Celebs: Who Has Made Anti-Israel Statements?

Ben & Jerry’s no longer sells ice cream in contested Israeli territories. (Linda Gradstein via JTA.org)

The year 2021 has not been a good one for Israel sentiment among famous people.

Ever since the latest Israeli-Palestinian conflict in May, many international celebrities have voiced their support for the Palestinian people.

The latest conflict started after Palestinians protested an expected Supreme Court of Israel decision that would evict Palestinian families from an eastern Jerusalem neighborhood. The neighborhood, Sheikh Jarrah, is contested.

International law claims it belongs to the Palestinians. But Israel has asserted sovereignty over the territory since conquering it during the arguably defensive Six-Day War in 1967.

Most pro-Palestinian celebrities in 2021 haven’t explained that history in their comments. They have just made the comments.

Earlier this month, Irish writer Sally Rooney became the latest notable person to jump on the anti-Israel bandwagon.

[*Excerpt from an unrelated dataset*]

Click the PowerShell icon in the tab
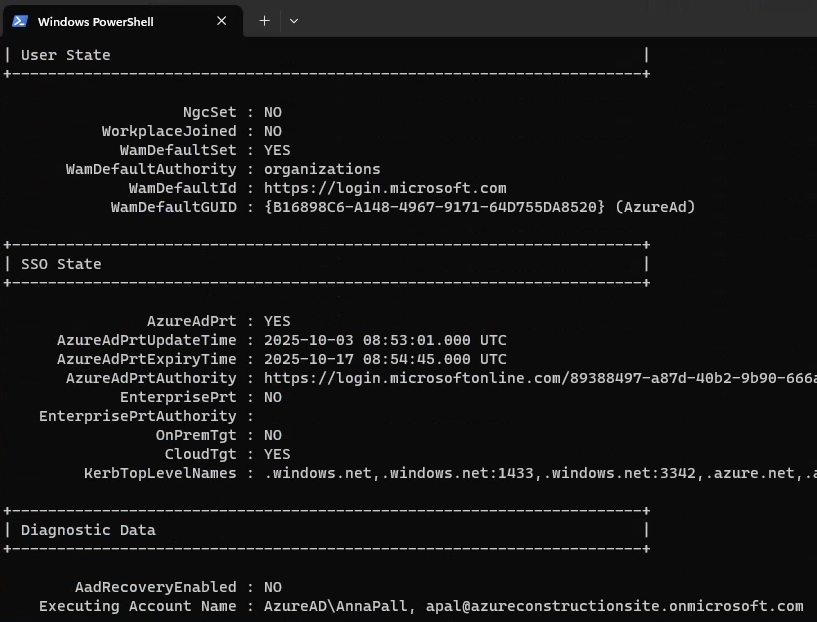pyautogui.click(x=20, y=20)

In a statement, the best-selling author announced that she wouldn’t allow her third novel, “Beautiful World, Where are You?”, to be published in Hebrew.

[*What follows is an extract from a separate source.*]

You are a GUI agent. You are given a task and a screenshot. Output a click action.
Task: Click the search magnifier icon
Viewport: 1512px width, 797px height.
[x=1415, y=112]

Rooney said her decision was based on her support for the boycott, divestment and sanctions movement.

In her statement, she described BDS as a movement “calling for an economic and cultural boycott of complicit Israeli companies and institutions in response to the apartheid system and other grave human rights violations.”

“It is modeled on the economic and cultural boycott that helped to end apartheid in South Africa,” Rooney added.

By cutting out the Israeli market, the author joined a bandwagon that already included two American Jews: Ben Cohen and Jerry Greenfield, the founders of Ben & Jerry’s Ice Cream.

Ben and Jerry no longer own or operate the company, having sold it to Unilever in 2000. But they are still the names attached to the brand and, in July, they supported its decision to stop selling ice cream in contested Israeli territories.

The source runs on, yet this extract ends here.